Butternut Squash Pasta with Sausage & Spinach

Butternut Squash Pasta with Sausage & Spinach

1 lb spicy italian sausage (you could probably use regular italian sausage too but I like the spicy type)
1 lb butternut squash, peeled and diced**
1 TBS butter
1 lb pasta of choice
1/4 cup  shallots or small onion, finely chopped
3 cloves garlic, minced
2 cups fresh baby spinach, roughly chopped
2 TBS parmesan cheese
1/4 tsp dried crushed sage
salt & pepper, to taste

**microwaving your the whole squash for 1-2 minutes will make cutting and peeling easier**


Bring a large pot of salted water (a few dashes of salt is enough) to a boil. Add the peeled and chopped butternut squash and cook until soft. Remove squash with a slotted spoon, saving water for pasta. Put squash into a food processor or blender; pulse until smooth.

Bring the saved squash water back to a boil, add more water if needed and cook pasta al dente as directed on package. Reserve 1 cup of pasta water when draining noodles.
Meanwhile in a deep sided skillet sauté sausage until no longer pink, breaking it up into small chunks. Spoon cooked sausage onto a plate and set aside. Drain if you are wanting to save on calories, otherwise continue on with directions ;-)

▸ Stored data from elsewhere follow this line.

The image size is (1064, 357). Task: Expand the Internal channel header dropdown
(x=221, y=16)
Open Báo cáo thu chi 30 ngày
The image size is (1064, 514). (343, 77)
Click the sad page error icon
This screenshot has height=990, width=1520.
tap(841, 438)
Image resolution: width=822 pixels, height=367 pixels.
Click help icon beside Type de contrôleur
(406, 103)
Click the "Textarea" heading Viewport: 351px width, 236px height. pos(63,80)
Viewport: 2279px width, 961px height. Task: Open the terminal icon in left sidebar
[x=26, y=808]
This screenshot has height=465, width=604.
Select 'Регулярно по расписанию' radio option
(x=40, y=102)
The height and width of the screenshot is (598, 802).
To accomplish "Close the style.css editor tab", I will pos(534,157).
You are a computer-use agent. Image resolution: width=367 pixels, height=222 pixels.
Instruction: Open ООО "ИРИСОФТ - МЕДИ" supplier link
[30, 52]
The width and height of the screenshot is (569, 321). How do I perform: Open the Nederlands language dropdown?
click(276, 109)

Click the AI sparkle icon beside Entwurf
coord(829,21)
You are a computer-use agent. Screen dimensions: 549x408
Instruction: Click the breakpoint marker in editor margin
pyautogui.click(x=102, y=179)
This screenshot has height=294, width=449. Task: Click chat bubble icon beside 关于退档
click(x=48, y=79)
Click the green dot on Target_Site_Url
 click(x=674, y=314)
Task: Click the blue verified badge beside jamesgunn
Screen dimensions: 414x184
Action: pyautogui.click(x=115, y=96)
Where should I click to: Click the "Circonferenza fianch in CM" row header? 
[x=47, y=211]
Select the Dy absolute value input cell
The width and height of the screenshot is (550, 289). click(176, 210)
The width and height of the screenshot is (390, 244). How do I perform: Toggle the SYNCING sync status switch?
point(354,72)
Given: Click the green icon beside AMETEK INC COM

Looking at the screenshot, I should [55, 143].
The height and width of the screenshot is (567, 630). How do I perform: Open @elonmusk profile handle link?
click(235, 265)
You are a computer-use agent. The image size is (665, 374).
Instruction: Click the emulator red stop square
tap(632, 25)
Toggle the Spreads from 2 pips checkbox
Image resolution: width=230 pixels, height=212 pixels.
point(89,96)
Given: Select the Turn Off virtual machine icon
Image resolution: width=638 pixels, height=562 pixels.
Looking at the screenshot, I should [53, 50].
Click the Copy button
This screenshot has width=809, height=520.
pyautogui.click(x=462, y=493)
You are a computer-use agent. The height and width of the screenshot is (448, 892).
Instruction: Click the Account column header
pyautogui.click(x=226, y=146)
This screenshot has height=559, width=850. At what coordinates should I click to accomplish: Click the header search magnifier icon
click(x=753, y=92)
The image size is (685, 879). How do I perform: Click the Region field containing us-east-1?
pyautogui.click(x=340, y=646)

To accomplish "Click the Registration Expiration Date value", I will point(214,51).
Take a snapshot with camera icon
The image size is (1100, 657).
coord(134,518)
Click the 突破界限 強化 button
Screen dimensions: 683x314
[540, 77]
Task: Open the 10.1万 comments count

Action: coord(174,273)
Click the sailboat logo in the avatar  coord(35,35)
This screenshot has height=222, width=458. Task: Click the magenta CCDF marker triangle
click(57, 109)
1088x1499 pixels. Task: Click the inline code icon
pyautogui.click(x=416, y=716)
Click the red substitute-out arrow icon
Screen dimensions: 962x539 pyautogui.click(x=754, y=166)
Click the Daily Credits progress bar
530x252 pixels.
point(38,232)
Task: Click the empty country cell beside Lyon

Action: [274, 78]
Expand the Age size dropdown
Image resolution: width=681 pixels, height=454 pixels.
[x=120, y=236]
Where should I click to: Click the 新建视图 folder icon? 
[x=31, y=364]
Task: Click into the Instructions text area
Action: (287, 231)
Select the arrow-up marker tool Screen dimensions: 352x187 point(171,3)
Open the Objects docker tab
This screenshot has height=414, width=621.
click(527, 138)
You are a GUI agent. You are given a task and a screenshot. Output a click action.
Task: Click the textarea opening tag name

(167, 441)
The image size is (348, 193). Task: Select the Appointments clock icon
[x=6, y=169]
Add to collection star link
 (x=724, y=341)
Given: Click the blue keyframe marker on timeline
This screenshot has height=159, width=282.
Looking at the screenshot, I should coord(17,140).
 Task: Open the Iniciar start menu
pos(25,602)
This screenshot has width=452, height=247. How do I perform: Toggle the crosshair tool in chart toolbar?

In the same skillet add 1 TBS to skillet and sauté shallots/onions and garlic until soft, about 5 minutes. Stir in pureed butternut squash and a little bit of reserved pasta water until the sauce consistency is to your liking....I used just a little less then the reserved 1 cup of water. Add salt & pepper to taste. Stir in spinach, parmesan cheese, sausage and sage. 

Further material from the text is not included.